> _Input records_
□ □ □ □

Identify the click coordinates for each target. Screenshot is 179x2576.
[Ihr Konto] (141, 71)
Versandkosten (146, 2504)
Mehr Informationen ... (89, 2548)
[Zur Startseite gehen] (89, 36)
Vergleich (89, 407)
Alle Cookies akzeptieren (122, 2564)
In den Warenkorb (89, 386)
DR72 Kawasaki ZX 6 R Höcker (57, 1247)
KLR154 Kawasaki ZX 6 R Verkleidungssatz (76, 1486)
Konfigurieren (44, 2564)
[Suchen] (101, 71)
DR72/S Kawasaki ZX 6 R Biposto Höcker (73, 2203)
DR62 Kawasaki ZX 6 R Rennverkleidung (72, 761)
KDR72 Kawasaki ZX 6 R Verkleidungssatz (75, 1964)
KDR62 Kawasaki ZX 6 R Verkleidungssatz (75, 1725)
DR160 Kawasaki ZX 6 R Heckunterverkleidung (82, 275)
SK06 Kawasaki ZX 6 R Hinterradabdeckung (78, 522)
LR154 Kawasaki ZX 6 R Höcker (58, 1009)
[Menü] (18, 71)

□ □ □ □

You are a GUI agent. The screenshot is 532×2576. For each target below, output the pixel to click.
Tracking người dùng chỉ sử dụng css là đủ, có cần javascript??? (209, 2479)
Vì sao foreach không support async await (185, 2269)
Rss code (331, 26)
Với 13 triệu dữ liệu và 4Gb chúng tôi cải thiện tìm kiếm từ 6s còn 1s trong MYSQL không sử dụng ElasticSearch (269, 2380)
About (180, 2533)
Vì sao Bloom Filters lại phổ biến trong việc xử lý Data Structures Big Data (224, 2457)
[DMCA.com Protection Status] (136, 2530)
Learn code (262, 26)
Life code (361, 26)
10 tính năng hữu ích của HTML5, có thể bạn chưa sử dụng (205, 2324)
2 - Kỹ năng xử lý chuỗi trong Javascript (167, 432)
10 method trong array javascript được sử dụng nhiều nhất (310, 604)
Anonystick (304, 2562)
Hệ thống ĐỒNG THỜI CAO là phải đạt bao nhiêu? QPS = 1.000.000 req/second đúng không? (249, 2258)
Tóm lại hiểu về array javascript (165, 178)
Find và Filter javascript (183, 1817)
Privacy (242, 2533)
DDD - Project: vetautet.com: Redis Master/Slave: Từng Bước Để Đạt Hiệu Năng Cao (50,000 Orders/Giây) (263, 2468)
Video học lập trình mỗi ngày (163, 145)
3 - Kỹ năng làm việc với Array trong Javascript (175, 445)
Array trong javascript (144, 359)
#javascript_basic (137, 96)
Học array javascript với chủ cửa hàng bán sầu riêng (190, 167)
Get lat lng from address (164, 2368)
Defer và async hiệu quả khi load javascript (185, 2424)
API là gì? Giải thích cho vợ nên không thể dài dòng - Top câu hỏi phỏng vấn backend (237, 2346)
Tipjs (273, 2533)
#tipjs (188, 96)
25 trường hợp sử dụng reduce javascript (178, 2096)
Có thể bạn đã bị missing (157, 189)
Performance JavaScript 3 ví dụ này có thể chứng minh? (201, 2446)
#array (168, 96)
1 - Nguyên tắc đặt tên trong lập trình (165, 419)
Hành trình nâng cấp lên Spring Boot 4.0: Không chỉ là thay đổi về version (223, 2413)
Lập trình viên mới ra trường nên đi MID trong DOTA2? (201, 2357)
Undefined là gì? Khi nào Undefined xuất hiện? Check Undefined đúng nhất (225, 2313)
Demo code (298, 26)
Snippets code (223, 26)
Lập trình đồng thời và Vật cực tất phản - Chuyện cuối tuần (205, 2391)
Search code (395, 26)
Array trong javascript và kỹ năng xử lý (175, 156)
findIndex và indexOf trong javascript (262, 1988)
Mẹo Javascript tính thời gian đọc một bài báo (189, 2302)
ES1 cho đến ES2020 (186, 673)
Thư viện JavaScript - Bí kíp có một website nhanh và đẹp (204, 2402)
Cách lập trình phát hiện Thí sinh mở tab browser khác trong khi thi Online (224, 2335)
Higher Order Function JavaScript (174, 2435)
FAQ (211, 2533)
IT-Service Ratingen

□ □ □ □

Go through the listing above and write out exactly the lines starting with the one holding "API là gì? Giải" and running through the one holding "Hành trình nâng", ends included, and no others.

API là gì? Giải thích cho vợ nên không thể dài dòng - Top câu hỏi phỏng vấn backend (237, 2346)
Tipjs (273, 2533)
#tipjs (188, 96)
25 trường hợp sử dụng reduce javascript (178, 2096)
Có thể bạn đã bị missing (157, 189)
Performance JavaScript 3 ví dụ này có thể chứng minh? (201, 2446)
#array (168, 96)
1 - Nguyên tắc đặt tên trong lập trình (165, 419)
Hành trình nâng cấp lên Spring Boot 4.0: Không chỉ là thay đổi về version (223, 2413)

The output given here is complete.